Since 1970-1971, the samity decided not to hire workers to carry the idol to the immersion spot seven km away.

Instead, people from the locality volunteer to pull the bullock-cart carrying the idols. “Every man in the locality has pulled the bullock-cart over the years. It is quite a sight, besides the usual singing and dancing many stand on the bullock-cart with sticks to push branches and wires which might entangle the idol,” Sengupta says.

The only time the samity did not indulge in a full-fledged Puja was during the 1965 war. “We just had a low-key Puja. There were no plays or screenings that year,” he says.

However, as is the case with government servants, many of those who were present when the samity was formed have now moved to other places.

“There were about 100 Bengali families then and now there are about 15. My daughter is flying in from London and my son from Dubai. There are others who once lived here and are part of the samity. They are now spread across the country and abroad. They too will come,” Brahmo says.

Though modernisation has influenced the Puja, it still remains true to its Bengali roots. Idols are made in studios, and the food that was usually cooked on chullahs is now cooked on gas stoves as the samity decided to go eco-friendly three years ago, much to the indignation of some of its senior members.

“Everyone is so busy these days that we don’t have that much time to prepare for the Puja. Most of the senior members of the samity take some days off to put the programme together, but, even then, the number of plays have gone down.
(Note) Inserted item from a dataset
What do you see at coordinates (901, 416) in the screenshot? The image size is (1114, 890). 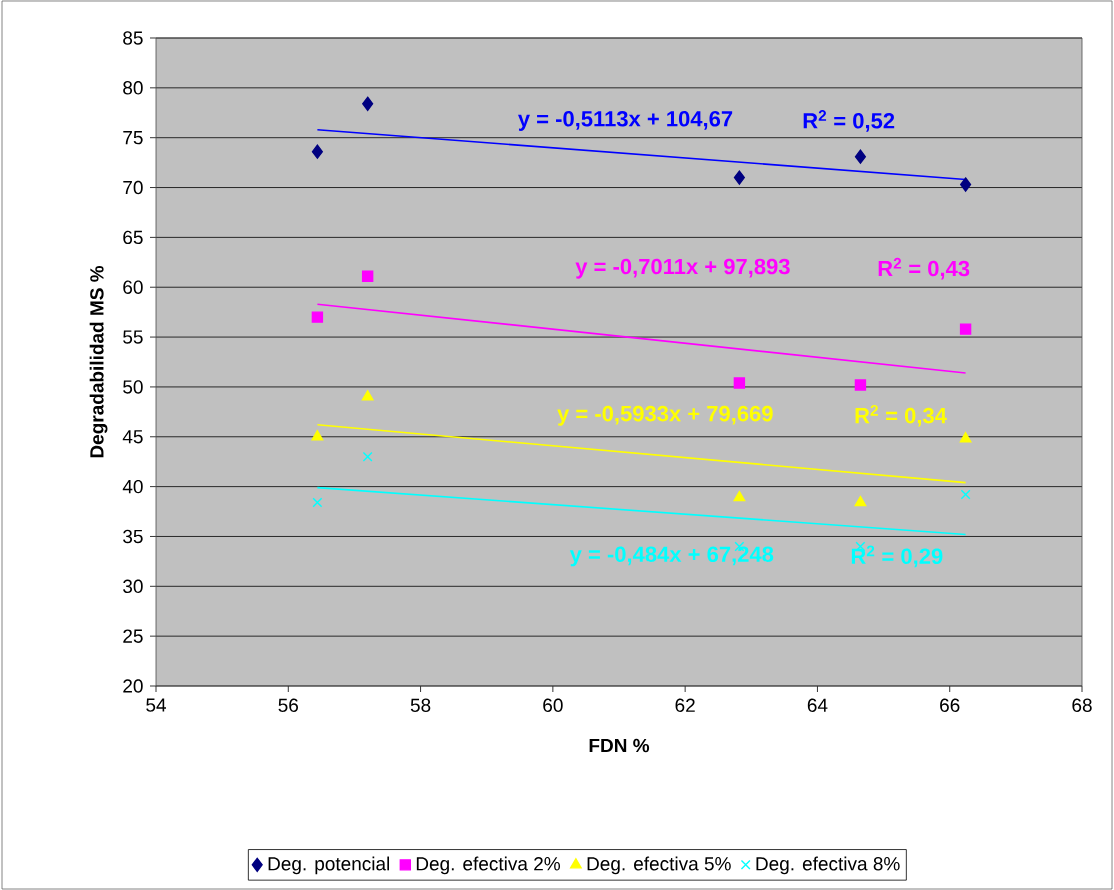 I see `annotation: R$^{2}$ = 0,34` at bounding box center [901, 416].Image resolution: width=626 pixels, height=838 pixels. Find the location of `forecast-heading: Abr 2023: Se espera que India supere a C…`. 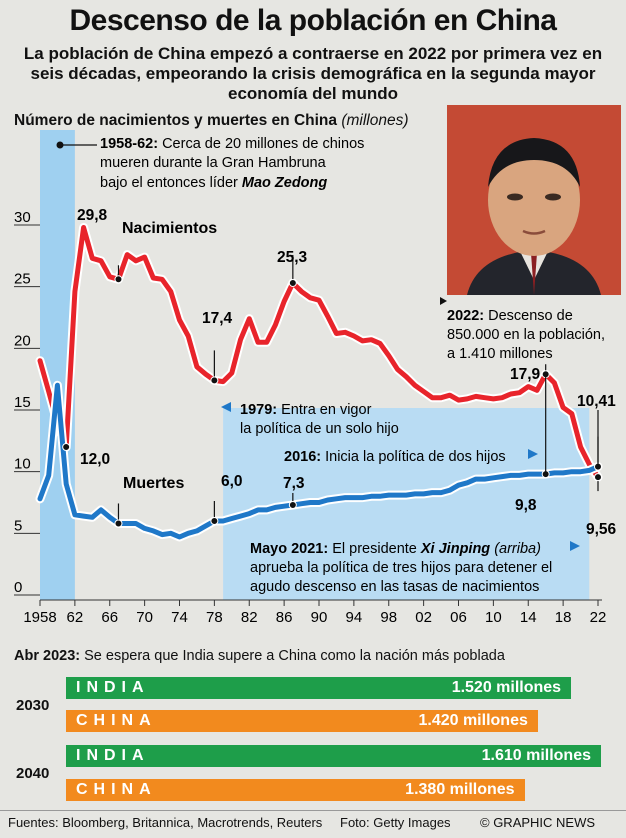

We have also started calling bands and artistes from Bengal to perform,” Sengupta says.

And while some may wonder about the the contribution of today’s youth to the Puja, Sengupta insists that the youth still take part in the Puja, distribution of the bhog and organisation of competitions.

Even though they are expecting a footfall of 2 lakh people this year, the members claim that they have not let commercialisation seep in. “It’s not like in Calcutta where pandals compete with each other. In fact, I know so many Bengalis in Calcutta who go for a vacation during the Puja because that is the longest holiday they get,” Brahmo says.

“We still follow some strict dos and don’ts — the samity member in charge of the Puja cannot eat non-vegetarian food and has to fast. He cannot have any leather on him and has to wear dhoti.”